Ear piercing is indeed an increasingly popular fashion and early treatment of complications is of great importance, in order to prevent serious deformities. Chondritis and perichondritis cause destruction of the cartilagineous pinna, leaving the ear with a crumpled appearance. However, the resultant deformity cannot be termed "cauliflower ear", which is rather caused by a subperichondrial hematoma: this is progressively invaded by condroblasts, giving rise to a new tissue which changes into more mature cartilage. The separated perichondrium retracts and the original cartilage buckles over the hematic collection(1). Auricular hematomas and, consequently, cauliflower ears are very common among wrestlers, are usually recurrent and may cause significant pain and discomfort to patients. Early intervention in such cases is strongly advocated. Treatment options range from simple aspiration and the use of a compression bandage, to total excision of the new fibroneocartilage(2- 4).

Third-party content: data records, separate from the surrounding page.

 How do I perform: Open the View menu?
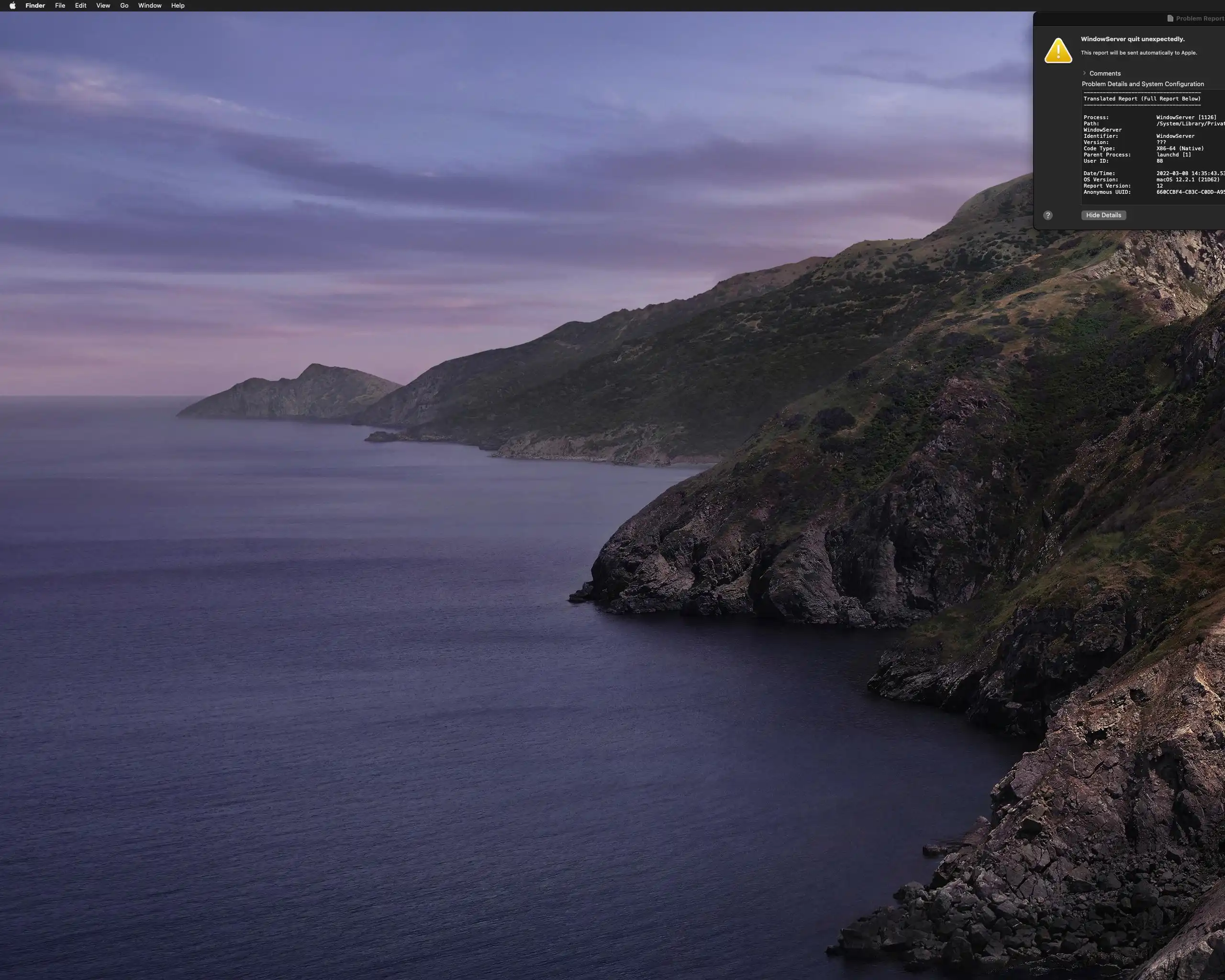tap(103, 6)
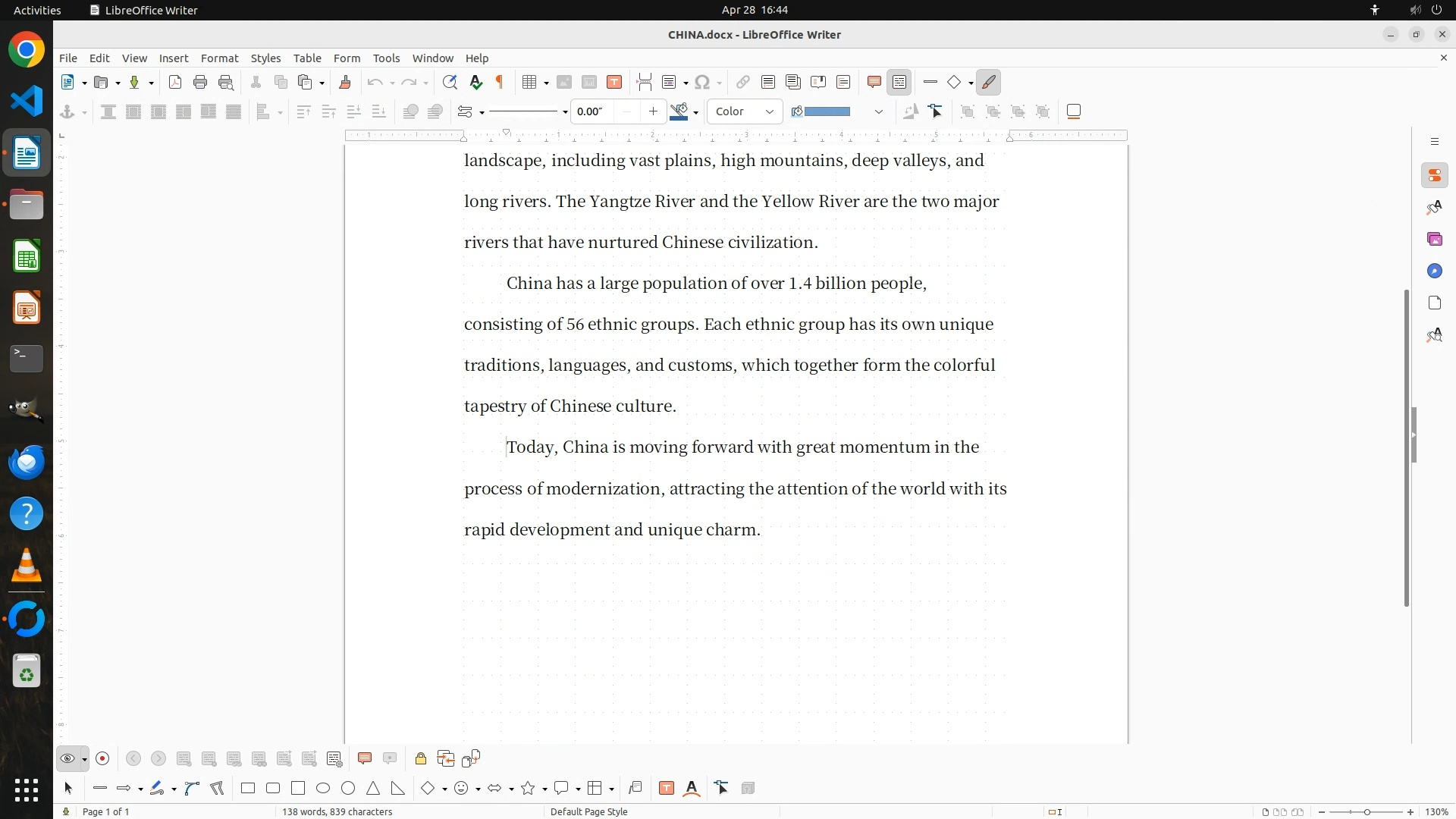Toggle Show Tracked Changes eye button
This screenshot has height=819, width=1456.
coord(67,758)
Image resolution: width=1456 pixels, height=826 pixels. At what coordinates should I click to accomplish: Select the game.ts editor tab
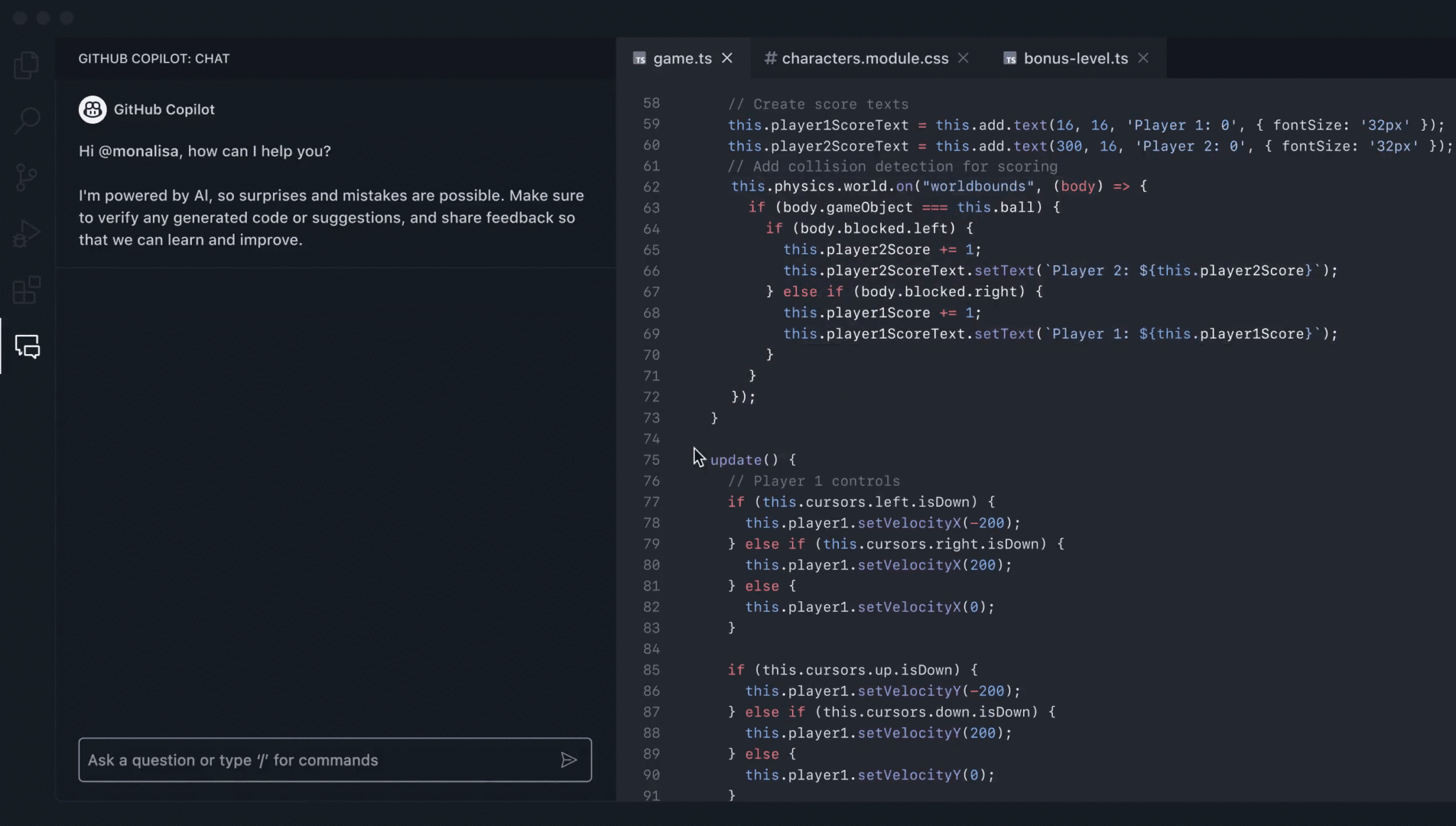682,58
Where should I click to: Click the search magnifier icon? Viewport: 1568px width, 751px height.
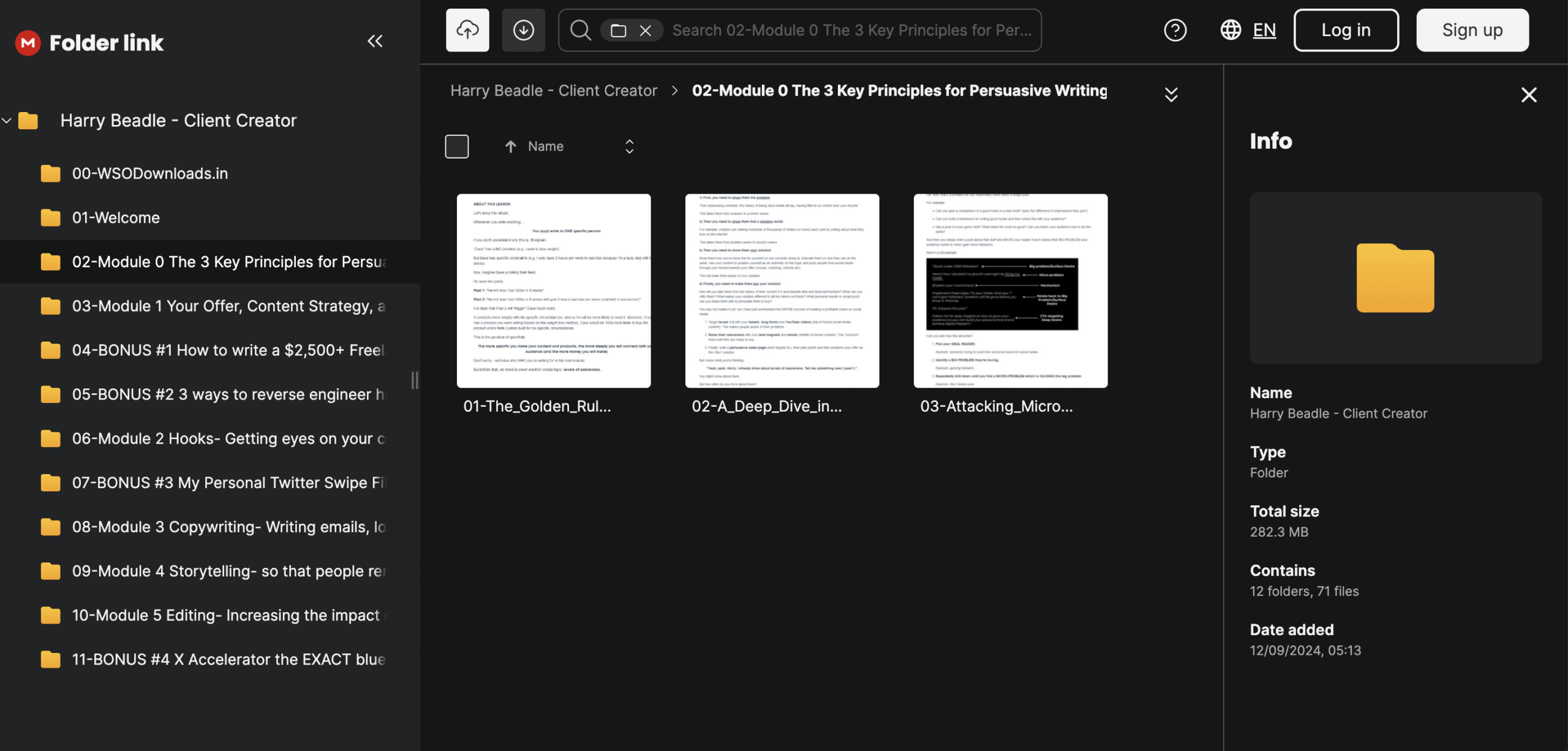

Ear deformities after upper ear piercing can be so psychologically distressing, especially for the youngs, to require a demanding reconstruction, which is still possible with the use of autologous costal cartilage (5).

1. Ohlsen L, Skoog T, Sohn SA. The pathogenesis of cauliflower ear. An experimental study in rabbits. Scand J Plast Reconstr Surg 1975; 9 (1): 34- 39.

2. Giffin CS. Wrestler's ear: pathophysiology and treatment. Ann Plast Surg 1992; 28 (2): 131- 139.

3.Gross CG. Treating "cauliflower ear" with silicone mold. Am J Sports Med 1978; 6 (1): 4- 5.

4. Vogelin E, Grobbelaar AO, Chana JS, Gault DT. Surgical correction of the cauliflower ear. Br J Plast Surg 1998; 51 (5): 359- 362.

5. Harris PA, Ladhani K, Das- Gupta R, Gault DT. Reconstruction of acquired sub- total ear defects with autologous costal cartilage. Br J plast Surg 1999; 52 (4): 268- 275.